:: WHAT THE EXERCISE ASKS ::
Filter the entries that follow, copying every line in which the word "will" appears.

ENTRIES SUPPLIED START

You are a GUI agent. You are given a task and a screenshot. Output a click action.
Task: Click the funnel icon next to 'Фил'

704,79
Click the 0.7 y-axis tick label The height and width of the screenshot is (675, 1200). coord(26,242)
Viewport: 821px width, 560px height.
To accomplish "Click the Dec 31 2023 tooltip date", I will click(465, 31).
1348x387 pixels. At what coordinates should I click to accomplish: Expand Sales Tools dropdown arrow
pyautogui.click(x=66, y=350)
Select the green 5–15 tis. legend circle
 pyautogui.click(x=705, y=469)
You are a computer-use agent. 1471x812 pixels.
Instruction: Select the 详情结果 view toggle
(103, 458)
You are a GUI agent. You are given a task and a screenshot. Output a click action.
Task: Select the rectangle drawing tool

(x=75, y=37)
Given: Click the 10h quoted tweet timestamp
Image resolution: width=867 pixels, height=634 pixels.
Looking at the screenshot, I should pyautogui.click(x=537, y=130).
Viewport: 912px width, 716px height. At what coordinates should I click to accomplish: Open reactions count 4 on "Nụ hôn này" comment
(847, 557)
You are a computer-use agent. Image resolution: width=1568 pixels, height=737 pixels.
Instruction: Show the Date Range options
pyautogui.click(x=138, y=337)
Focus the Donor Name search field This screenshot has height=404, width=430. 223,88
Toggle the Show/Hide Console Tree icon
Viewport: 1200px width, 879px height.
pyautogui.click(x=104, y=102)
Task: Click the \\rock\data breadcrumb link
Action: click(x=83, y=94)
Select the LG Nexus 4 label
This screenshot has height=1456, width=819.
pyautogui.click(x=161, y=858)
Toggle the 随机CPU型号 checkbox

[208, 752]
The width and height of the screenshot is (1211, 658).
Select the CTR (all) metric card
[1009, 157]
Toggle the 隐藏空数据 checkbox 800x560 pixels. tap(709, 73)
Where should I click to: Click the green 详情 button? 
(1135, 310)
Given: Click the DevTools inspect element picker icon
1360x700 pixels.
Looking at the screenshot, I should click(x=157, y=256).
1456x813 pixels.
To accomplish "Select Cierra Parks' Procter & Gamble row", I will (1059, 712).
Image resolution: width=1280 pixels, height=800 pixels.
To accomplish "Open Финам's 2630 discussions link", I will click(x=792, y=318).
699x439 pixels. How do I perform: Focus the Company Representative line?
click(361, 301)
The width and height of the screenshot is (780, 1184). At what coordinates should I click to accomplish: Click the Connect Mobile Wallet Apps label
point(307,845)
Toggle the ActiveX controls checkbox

ENTRIES SUPPLIED END

:: OUTPUT FOR THIS TASK ::
To accomplish "Click the Dec 31 2023 tooltip date", I will click(465, 31).
To accomplish "Select Cierra Parks' Procter & Gamble row", I will (1059, 712).
To accomplish "Open Финам's 2630 discussions link", I will click(x=792, y=318).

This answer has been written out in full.